I disappeared for a few days (it may have been longer, after all these years I’m not sure) to make a few bucks working for a real newspaper that paid real money. When I nonchalantly strolled back into the school newspaper office after who knows how long, Mrs. Oshman, the paper’s faculty advisor, read me the riot act. She was furious. How in the world, she demanded to know, could I disappear when we had a paper to put out?
Instead of just taking it and saying, “Sorry, it won’t happen again,” I lashed out at her with the same fury she had just aimed at me. “I was working to make some money,” I told her, “because if I need a shirt, I need money.”
In retrospect, it’s as clear as can be: She was right and I was wrong. But that’s not how I saw it at the time. To Mrs. Oshman, this was about my absence from the school newspaper. To me, it was about something else entirely.
Back then, I couldn’t spell “introspective” and had as much interest in examining my inner self as your typical dummy in high school. But looking back, I’m pretty sure I know what my outburst was about. My family and I had just moved from a tenement in the Bronx to a house in the suburbs in New Jersey. I had never lived in a house before. We had a lawn and a big pine tree. Technically, we had only moved maybe 15 miles, but it felt like we were in a different galaxy. And now I was going to a new, clean high school instead of the gang-infested dump I would have attended in the Bronx had we stayed.
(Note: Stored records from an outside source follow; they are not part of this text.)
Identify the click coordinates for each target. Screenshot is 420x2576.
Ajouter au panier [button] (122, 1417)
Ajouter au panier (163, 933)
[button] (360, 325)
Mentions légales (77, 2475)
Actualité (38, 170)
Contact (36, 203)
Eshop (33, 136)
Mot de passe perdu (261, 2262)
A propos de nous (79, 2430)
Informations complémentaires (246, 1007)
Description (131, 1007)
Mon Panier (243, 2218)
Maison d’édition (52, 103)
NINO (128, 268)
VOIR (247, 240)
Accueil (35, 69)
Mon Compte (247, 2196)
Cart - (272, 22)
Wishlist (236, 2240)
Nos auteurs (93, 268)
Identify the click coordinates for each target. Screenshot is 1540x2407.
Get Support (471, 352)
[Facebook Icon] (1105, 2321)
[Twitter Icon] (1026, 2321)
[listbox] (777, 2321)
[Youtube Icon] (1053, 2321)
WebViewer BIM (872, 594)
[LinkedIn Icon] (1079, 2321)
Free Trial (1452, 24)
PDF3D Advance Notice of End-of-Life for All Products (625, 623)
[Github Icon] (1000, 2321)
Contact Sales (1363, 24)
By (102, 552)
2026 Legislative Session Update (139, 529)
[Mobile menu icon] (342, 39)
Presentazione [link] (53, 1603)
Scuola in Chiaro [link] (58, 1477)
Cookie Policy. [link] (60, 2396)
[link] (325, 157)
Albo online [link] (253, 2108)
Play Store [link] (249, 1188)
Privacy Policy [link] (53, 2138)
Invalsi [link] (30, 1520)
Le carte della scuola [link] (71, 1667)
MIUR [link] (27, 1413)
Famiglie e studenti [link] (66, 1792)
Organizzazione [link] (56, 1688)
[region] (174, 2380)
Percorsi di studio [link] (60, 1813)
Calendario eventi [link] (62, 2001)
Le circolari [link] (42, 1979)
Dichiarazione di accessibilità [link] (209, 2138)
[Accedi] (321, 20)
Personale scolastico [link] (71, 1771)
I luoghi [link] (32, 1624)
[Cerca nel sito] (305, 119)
Mrs. Oshman didn’t understand me – or my kind, at some deep level I must have figured. She didn’t know people like me, kids who grew up in lower middle class rough neighborhoods. I needed a few bucks so I skipped out on my responsibility as an editor. If she didn’t like it, that was her problem.
Except it wasn’t. She had every right to question my dedication to the school paper. She had no way of knowing that when I moved from the Bronx I brought a lot of baggage with me. How could she know? I didn’t know! So we wound up being players in the same scene, hearing different things and speaking different languages.
Fade to black and come up in Cambridge, Massachusetts in the house of Harvard professor Henry Louis Gates Jr.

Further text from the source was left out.